Apparently they’ve never played the absolute monster of a track ‘Sequence’ from Utgard live before, which demonstrates quite how much quality material Enslaved have written over the years. It’s good to see Håkon Vinje, Enslaved’s keyboard player and backing vocalist, come into his own here, playing a low, dirgy solo at the end which sounds great. 

Enslaved • IAH London • Photo: Talie Rose Eigeland

Enslaved are a compelling live band for many reasons – stage presence, an endearing penchant for self-deprecation, energy, great sound, supreme musicianship, I could go on – but especially because they always work to make each show unique. Whether it’s playing three greatest-hits sets across a weekend, amazing collabs with Wardruna and co., or mixing up the set-lists with tracks from across their extensive repertoire, you never get the same show twice. Tonight is a case in point as… after a short delay… a “special treat” appears on-stage. “Maybe it’s not such a surprise guest,” Grutle quips, “as there’s this modern thing called internet.”  

Yes indeed, some fans had guessed who walks on-stage next: An army of phone cams follows Jo Quail – London’s beloved virtuoso cello player – as she waves her way onstage, cradling her distinctive electric instrument. Given her collab with Enslaved on the deluxe version of Heimdal, no it’s not much of a surprise – and the room somewhat explodes with applause because everyone was really hoping this was going to happen. They play ‘Congelia’, of course, with Jo on stage-right beaming like it’s the highlight of her career. I’m too close to the front to get the nuances but Jo’s contribution to the track is subtle yet powerful: mirroring the guitar riffs, with deep, low bows at the top of the neck; adding texture and atmosphere with high staccato notes; picking up the guitar melodies and running with them. It’s a glorious – the drums sound massive – and we’d all love a few more with Jo on-board.  

Enslaved feat. Jo Quail • IAH London • Photo: Talie Rose Eigeland

But Enslaved know their audience. It’s time for some old-school black metal to keep the old-timers happy and ‘Loke’ is as fast and ferocious as it’s always been, whipping up a pit beside me. “We’re going to walk a little further down the old-school path,” Grutle announces. “It’s older but…golder.” It’s ‘The Dead Stare’ from Under the Lights, with some insane pull-off riffs that actually sound kinda like Wayfarer.

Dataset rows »
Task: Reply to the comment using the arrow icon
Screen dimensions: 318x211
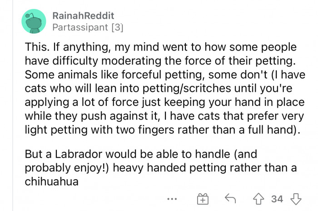Action: [x=230, y=198]
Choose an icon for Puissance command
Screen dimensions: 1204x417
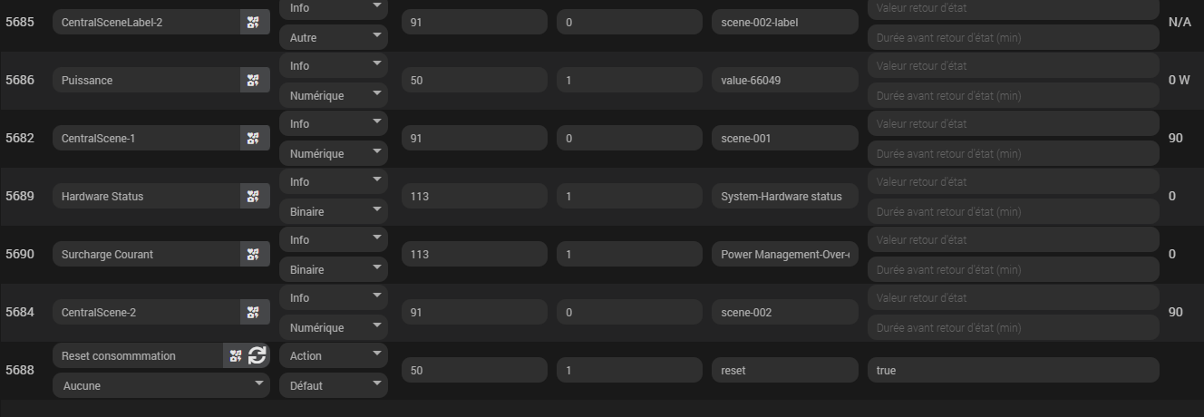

STATED TASK » Below the concert review and the rows, repeat the part of the review that begins at the words "But Enslaved know" and ends after "kinda like Wayfarer.", copied word for word.

THE REPLY »
But Enslaved know their audience. It’s time for some old-school black metal to keep the old-timers happy and ‘Loke’ is as fast and ferocious as it’s always been, whipping up a pit beside me. “We’re going to walk a little further down the old-school path,” Grutle announces. “It’s older but…golder.” It’s ‘The Dead Stare’ from Under the Lights, with some insane pull-off riffs that actually sound kinda like Wayfarer.